» **Excerpt to read**
Zhongkai International Chief Executive Officer Chen Guiping refuels ethanol in containers ready for sale (Derrick Silimina)
A humble tuberous starchy root that ought to be cooked properly and eaten safely is gaining attention for its commercial use.
Once considered as a poor man's crop, cassava is Zambia's second-largest agricultural produce after maize. Unlike maize, however, it does not require a lot of water - a big advantage in the drought-prone country.
Cassava is now grown by about half a million small-scale farmers in Zambia as part of a push to diversify agriculture beyond maize, the country's drought-vulnerable staple. It is estimated that annual cassava production saw a rise of over 6 percent in the last five years, according to the Ministry of Agriculture of Zambia.
But most of the cassava farmers are struggling to sell the commodity to nearby villages or urban areas due to a volatile market and poor road conditions.
Amos Nsama, 52, is a cassava farmer from Kasama District in Northern Province of Zambia and has over the years found it difficult to sell his cassava produce due to numerous hurdles.
"I first started cassava production while living in Luapula Province; but lack of demand for cassava forced me to move to Northern Province in search of a lucrative market," Nsama said. "I owned oxen, an ox-cart and a plough. But lack of market in the area discouraged me to produce on a large scale as the produce would sometimes go to waste."
Ruth Chitambo is another cassava farmer and trader who started her agribusiness in 2015 by supplying cassava to Lusaka's sprawling Soweto market. But low profits from the commodity have slowly dampened her morale to cultivate the root crop despite its massive value to the country's food security and industrial development.
"With the hard economic times, consumers are not buying as much cassava as before. As a result, it is negatively affecting my business as this is my only source of income," Chitambo complained.

» **Records**
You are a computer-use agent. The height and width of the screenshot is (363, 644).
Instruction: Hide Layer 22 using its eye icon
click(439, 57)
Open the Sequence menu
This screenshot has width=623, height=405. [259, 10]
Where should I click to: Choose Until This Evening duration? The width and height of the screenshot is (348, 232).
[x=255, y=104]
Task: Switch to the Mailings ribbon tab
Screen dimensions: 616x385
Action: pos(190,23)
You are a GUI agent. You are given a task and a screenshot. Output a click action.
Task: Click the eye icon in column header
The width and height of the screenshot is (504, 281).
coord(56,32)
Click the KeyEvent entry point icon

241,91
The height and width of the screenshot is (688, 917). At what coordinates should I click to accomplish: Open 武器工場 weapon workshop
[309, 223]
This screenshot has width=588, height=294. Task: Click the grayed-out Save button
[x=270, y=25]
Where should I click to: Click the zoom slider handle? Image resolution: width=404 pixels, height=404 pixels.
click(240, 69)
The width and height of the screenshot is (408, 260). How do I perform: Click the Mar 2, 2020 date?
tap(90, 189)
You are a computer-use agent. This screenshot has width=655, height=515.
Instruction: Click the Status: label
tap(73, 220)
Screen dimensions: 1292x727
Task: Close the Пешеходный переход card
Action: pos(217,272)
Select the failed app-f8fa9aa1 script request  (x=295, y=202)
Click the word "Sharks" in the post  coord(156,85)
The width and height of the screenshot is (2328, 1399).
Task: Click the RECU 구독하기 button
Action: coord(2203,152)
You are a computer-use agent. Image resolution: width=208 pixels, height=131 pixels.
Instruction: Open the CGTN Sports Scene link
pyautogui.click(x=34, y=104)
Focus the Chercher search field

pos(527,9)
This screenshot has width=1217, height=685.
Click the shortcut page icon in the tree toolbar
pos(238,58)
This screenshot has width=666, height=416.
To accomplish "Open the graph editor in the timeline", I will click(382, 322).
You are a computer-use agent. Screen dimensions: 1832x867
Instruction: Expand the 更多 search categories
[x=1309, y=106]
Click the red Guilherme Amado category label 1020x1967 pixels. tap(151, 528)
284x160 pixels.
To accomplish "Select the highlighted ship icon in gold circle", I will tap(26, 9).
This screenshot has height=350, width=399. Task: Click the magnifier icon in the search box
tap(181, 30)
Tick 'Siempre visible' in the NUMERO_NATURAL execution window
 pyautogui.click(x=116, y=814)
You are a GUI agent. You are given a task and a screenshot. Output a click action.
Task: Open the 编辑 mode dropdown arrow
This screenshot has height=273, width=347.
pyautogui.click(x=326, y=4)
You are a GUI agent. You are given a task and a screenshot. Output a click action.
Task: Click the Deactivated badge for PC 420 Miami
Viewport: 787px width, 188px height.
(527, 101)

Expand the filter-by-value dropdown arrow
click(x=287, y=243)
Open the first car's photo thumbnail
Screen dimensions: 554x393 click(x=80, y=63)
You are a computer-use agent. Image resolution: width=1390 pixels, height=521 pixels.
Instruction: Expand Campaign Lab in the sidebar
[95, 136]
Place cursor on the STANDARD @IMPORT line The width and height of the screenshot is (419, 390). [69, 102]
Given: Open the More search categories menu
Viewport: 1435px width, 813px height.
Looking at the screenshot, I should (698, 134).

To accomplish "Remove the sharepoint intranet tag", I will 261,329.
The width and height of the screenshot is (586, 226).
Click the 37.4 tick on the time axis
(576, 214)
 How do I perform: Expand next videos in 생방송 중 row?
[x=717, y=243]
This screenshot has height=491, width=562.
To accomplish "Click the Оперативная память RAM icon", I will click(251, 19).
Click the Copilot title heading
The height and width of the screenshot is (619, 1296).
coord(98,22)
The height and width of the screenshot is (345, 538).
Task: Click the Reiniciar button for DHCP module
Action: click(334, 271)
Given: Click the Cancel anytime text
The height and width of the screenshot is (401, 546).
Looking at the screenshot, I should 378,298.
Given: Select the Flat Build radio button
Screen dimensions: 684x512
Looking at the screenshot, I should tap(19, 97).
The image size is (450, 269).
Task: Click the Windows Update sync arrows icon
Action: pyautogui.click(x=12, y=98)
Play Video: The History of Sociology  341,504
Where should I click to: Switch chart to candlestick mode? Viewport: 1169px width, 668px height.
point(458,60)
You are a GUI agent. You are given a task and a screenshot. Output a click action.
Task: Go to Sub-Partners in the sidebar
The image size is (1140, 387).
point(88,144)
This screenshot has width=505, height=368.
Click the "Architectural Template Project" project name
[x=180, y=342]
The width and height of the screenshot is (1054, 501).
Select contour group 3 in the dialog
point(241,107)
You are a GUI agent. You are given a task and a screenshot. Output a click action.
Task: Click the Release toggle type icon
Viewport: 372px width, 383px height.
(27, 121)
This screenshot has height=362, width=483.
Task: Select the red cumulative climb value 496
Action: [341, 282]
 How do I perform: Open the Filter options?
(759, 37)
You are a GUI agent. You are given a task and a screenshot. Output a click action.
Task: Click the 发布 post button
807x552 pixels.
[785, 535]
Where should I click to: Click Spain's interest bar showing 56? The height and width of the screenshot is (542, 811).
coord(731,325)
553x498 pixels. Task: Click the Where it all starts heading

» **What to do**
Copy out the full article on cassava farming in Zambia word for word, from the photo caption to the last line. The entries come from a different source than the article.

» **Response area**
Zhongkai International Chief Executive Officer Chen Guiping refuels ethanol in containers ready for sale (Derrick Silimina)
A humble tuberous starchy root that ought to be cooked properly and eaten safely is gaining attention for its commercial use.
Once considered as a poor man's crop, cassava is Zambia's second-largest agricultural produce after maize. Unlike maize, however, it does not require a lot of water - a big advantage in the drought-prone country.
Cassava is now grown by about half a million small-scale farmers in Zambia as part of a push to diversify agriculture beyond maize, the country's drought-vulnerable staple. It is estimated that annual cassava production saw a rise of over 6 percent in the last five years, according to the Ministry of Agriculture of Zambia.
But most of the cassava farmers are struggling to sell the commodity to nearby villages or urban areas due to a volatile market and poor road conditions.
Amos Nsama, 52, is a cassava farmer from Kasama District in Northern Province of Zambia and has over the years found it difficult to sell his cassava produce due to numerous hurdles.
"I first started cassava production while living in Luapula Province; but lack of demand for cassava forced me to move to Northern Province in search of a lucrative market," Nsama said. "I owned oxen, an ox-cart and a plough. But lack of market in the area discouraged me to produce on a large scale as the produce would sometimes go to waste."
Ruth Chitambo is another cassava farmer and trader who started her agribusiness in 2015 by supplying cassava to Lusaka's sprawling Soweto market. But low profits from the commodity have slowly dampened her morale to cultivate the root crop despite its massive value to the country's food security and industrial development.
"With the hard economic times, consumers are not buying as much cassava as before. As a result, it is negatively affecting my business as this is my only source of income," Chitambo complained.